Un trabajo de la Facultad de Agronomía de la UBA (Fauba) en las playas de Villa Gesell, Mar Azul y Mar de las Pampas arrojó la presencia de hasta 8.600 kilos de fragmentos de desechos plásticos. Estos tardan miles de años en descomponerse dado que su degradación libera compuestos tóxicos que terminan dañando el medio ambiente.

Según el informe, una de las formas de mitigar el impacto es lograr una adecuada gestión de los residuos por parte de las poblaciones costeras, pero también del turismo dada la proximidad de las vacaciones.

Desde el Taller de Problemáticas Ambientales de la carrera Licenciatura en Ciencias Ambientales, el docente Diego Wassner, explicó que "los plásticos no pueden ser extraídos con maquinarias o con limpieza manual, y son consecuencia de décadas de manejo inadecuado de los residuos".

Los fragmentos de desechos plásticos ingeridos por los animales marinos llegan luego a las personas

Los muestreos tuvieron en cuenta hasta dónde llegan las crecidas que traen plásticos del océano.

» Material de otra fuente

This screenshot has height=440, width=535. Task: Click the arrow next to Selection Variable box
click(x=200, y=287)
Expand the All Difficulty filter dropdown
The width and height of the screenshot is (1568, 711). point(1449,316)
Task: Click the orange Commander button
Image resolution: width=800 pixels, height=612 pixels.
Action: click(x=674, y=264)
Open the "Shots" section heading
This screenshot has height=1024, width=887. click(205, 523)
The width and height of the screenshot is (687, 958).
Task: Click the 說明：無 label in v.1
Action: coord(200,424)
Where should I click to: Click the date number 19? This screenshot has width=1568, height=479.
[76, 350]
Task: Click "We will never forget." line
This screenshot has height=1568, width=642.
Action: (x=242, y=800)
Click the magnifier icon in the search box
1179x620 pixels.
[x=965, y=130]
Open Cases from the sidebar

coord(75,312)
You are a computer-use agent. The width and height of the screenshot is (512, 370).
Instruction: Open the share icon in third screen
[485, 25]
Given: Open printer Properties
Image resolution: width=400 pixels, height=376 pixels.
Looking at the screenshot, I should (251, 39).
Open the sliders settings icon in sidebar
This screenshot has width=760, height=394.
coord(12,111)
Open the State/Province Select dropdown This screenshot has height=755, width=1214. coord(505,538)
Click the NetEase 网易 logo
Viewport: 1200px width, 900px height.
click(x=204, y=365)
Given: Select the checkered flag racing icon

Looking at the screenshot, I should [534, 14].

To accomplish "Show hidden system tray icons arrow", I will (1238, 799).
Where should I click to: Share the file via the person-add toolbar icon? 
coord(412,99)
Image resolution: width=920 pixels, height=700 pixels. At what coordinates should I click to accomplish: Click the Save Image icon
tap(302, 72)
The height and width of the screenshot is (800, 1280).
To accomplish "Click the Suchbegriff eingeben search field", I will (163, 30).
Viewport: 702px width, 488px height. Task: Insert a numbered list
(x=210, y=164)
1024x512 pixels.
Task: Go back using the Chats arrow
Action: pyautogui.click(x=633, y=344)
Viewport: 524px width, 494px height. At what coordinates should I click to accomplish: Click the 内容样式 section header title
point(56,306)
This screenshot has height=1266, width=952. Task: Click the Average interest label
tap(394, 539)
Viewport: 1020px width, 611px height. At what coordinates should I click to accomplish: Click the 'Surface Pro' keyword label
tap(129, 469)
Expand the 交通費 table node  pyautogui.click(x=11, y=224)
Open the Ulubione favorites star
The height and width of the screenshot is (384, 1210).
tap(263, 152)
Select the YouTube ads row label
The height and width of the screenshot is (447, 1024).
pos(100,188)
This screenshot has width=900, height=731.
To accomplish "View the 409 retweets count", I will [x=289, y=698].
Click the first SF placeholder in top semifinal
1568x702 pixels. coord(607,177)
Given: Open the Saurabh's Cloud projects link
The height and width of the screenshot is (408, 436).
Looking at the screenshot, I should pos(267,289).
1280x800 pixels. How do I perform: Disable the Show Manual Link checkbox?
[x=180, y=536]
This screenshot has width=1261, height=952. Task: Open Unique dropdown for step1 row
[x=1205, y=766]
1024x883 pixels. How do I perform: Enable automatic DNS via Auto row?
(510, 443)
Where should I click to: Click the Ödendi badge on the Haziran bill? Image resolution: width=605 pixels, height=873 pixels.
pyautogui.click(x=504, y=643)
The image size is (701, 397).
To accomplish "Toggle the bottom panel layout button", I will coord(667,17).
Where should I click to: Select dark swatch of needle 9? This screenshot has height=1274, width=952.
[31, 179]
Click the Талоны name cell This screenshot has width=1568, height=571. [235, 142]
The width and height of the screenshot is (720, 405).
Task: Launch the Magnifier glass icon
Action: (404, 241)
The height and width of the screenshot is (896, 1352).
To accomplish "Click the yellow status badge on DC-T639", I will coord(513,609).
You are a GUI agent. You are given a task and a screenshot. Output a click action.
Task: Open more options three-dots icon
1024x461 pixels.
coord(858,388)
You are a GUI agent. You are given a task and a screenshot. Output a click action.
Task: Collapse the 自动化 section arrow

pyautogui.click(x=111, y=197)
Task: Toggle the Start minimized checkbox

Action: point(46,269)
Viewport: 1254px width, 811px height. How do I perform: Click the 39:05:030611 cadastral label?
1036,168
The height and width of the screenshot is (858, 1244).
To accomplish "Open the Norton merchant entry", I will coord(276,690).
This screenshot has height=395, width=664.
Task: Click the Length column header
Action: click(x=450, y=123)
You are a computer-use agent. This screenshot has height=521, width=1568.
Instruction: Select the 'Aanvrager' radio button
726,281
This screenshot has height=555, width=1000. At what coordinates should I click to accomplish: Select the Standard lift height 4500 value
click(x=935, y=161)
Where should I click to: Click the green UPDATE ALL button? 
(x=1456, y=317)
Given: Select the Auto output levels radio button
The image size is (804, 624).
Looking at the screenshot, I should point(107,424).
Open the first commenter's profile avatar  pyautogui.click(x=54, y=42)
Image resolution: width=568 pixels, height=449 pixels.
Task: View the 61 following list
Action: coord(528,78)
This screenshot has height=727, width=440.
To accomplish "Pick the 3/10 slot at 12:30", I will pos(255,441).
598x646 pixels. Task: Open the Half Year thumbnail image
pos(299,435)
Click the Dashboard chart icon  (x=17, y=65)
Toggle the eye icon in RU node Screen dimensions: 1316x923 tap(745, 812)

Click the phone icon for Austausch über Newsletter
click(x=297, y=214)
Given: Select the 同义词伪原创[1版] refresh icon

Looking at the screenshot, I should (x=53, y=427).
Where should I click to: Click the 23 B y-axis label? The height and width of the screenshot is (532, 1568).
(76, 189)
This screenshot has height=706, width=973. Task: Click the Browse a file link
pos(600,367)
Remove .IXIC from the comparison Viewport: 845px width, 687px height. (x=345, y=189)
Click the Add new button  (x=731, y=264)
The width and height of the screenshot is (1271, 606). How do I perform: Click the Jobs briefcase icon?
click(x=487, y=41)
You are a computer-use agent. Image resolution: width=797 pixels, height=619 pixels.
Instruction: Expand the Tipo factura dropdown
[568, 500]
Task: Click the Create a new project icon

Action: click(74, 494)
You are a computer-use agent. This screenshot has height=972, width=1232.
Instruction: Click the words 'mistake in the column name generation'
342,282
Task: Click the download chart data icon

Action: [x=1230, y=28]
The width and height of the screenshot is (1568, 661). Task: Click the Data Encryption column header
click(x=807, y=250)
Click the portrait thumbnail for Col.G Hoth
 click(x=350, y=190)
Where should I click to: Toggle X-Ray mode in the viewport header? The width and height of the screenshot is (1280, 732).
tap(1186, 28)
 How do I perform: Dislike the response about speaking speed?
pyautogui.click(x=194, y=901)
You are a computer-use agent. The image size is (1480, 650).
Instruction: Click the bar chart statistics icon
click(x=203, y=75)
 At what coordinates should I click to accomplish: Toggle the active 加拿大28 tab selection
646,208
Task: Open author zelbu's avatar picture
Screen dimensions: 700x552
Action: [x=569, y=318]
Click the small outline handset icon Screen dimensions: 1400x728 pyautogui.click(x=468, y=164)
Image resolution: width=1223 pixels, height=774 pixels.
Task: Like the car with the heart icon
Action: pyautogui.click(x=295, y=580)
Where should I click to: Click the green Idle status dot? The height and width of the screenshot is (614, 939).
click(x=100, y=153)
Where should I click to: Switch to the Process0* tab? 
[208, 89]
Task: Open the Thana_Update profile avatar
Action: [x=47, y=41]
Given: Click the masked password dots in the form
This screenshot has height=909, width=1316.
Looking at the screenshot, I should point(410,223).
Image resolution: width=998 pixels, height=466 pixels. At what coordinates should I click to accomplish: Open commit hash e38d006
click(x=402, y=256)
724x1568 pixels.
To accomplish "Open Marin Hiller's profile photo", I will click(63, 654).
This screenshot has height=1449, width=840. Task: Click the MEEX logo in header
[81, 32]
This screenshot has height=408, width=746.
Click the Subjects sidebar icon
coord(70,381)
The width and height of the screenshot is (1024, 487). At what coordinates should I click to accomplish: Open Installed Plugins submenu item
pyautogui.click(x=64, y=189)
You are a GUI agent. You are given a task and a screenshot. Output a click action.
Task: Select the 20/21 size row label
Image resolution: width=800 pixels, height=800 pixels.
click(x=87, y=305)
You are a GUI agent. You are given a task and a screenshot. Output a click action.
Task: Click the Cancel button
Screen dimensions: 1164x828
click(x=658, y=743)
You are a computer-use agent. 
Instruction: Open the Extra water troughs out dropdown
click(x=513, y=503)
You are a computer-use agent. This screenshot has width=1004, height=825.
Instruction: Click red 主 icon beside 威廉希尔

Para el docente, Antonio Barrio integrante del mismo taller, un tema alarmante es que "los plásticos en el ambiente se fragmentan en pedazos cada vez más pequeños, los cuales luego son ingeridos por los animales marinos, ingresando en las redes alimentarias", ya que después "llegan hasta los seres humanos por medio de la ingesta del pescado". Además, estos trozos más pequeños pueden traer adheridas sustancias tóxicas.